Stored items
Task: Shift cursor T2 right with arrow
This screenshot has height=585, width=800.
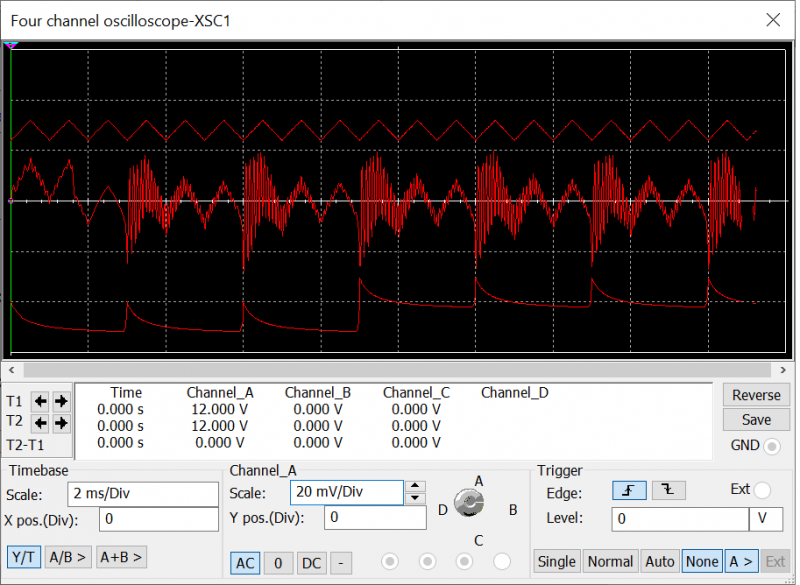Action: (x=61, y=423)
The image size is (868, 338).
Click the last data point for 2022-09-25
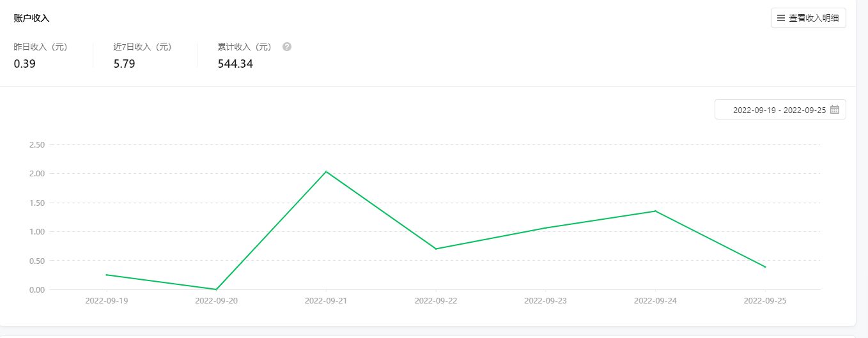765,267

- Problem details:
Verbatim copy without images: write the records above out in full.

- Exercise response:
Task: Shift cursor T2 right with arrow
This screenshot has height=585, width=800.
Action: (x=61, y=423)
The image size is (868, 338).
Click the last data point for 2022-09-25
765,267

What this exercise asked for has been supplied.